DOCUMENT SEGMENT:
DETROIT (AP) -- A Detroit-area cancer specialist accused of intentionally misdiagnosing patients will have to post a $9 million bond if he wants to get out of jail pending trial, a federal judge ordered Tuesday.
Judge Sean Cox made the ruling, following a hearing in which prosecutors asked him to increase Dr. Farid Fata's $170,000 bond to $9 million, based on the assets they said were available to Fata and his wife.
The government, which has seized another $7 million of the Fatas' holdings, wants to keep the doctor locked up, fearing he may flee to Lebanon, his native country.
But defense attorney Christopher Andreoff said Fata is a U.S. citizen who has been in this country for 20 years.
"This court concludes that if defendant is released on bond, there is a serious risk that defendant will flee this jurisdiction and threaten the safety of persons in the community," Cox wrote. "Nevertheless, this court concludes that there is a combination of conditions that can reasonably assure both the safety of the community and that defendant will not flee this jurisdiction."
And they include barring Fata, 48, from practicing medicine during the case and ordering him to remain electronically tethered to his Oakland Township home.
Before Fata can post bond, however, Cox said he will need to disclose the source of the funds at a hearing.
During Tuesday's hearing, federal prosecutor Catherine Dick asked Cox to prohibit Fata from practicing medicine, saying the unnecessary procedures he ordered caused irreparable pain and suffering to an untold number of patients and their families.

PROBLEMS TO WORK ON:
**1.** Decide whether each statement agrees with the article about Dr. Farid Fata's bond, answering yes or no and quoting the words that settle it: (a) Prosecutors wanted Fata's bond raised from $170,000 to $9 million. (b) The defense attorney said Fata had lived in the U.S. for 10 years. (c) Fata may keep practicing medicine while the case goes on.
**2.** Answer these questions using the article about Dr. Farid Fata's bond:
(a) How much of the Fatas' holdings has the government seized?
(b) Where must Fata stay electronically tethered?
(c) What is the name of the federal prosecutor?
**3.** Repeat the passage of the article about Dr. Farid Fata's bond starting at "DETROIT (AP) -- A" and ending at "and his wife.".
The stored data entries have no connection to the article about Dr. Farid Fata's bond.

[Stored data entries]
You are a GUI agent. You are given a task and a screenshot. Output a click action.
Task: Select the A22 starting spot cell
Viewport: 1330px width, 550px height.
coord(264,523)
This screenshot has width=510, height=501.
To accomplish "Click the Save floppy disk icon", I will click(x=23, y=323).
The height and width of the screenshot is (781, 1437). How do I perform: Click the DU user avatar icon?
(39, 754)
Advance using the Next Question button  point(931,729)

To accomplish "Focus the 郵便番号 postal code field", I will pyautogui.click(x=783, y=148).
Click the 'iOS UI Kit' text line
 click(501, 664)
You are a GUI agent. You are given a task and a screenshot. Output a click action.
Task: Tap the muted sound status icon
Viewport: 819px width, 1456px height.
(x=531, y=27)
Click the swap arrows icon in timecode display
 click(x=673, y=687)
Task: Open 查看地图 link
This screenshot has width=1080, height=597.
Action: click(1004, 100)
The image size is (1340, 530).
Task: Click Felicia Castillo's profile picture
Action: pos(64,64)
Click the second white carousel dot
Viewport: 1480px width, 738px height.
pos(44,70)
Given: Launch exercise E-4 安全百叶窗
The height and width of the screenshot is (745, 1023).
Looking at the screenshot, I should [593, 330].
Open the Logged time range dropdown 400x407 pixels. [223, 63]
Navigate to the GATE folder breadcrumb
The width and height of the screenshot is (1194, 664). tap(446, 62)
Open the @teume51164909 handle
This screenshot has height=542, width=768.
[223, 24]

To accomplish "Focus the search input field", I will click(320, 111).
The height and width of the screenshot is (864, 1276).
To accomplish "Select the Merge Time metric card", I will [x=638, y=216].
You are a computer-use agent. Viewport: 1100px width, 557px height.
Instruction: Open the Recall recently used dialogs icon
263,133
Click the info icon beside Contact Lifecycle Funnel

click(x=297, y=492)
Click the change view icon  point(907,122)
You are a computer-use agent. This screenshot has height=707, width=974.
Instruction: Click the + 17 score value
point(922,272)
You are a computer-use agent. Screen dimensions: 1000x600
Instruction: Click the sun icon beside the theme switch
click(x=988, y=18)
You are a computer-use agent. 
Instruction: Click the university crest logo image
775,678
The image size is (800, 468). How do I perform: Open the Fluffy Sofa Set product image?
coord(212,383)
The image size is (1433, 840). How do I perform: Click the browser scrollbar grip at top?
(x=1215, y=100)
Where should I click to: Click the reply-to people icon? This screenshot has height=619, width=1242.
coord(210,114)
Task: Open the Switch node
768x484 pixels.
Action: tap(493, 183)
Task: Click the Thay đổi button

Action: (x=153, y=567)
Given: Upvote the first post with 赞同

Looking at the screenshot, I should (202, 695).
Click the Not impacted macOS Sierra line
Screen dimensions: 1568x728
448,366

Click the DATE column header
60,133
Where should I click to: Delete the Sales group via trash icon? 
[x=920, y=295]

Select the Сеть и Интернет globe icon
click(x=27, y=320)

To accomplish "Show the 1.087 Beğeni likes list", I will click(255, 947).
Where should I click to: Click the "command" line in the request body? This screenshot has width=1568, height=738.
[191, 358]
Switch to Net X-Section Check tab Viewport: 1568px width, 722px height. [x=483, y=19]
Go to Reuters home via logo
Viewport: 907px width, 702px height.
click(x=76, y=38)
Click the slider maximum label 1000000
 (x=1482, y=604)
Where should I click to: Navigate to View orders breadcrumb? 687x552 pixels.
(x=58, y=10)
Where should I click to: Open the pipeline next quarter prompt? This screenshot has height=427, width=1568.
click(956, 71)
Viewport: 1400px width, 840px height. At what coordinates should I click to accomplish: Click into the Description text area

SOLUTION LIST:
**1.**
(a) Yes: "prosecutors asked him to increase Dr. Farid Fata's $170,000 bond to $9 million"
(b) No: "has been in this country for 20 years"
(c) No: "barring Fata, 48, from practicing medicine during the case"

**2.**
(a) $7 million
(b) His Oakland Township home
(c) Catherine Dick

**3.**
DETROIT (AP) -- A Detroit-area cancer specialist accused of intentionally misdiagnosing patients will have to post a $9 million bond if he wants to get out of jail pending trial, a federal judge ordered Tuesday.
Judge Sean Cox made the ruling, following a hearing in which prosecutors asked him to increase Dr. Farid Fata's $170,000 bond to $9 million, based on the assets they said were available to Fata and his wife.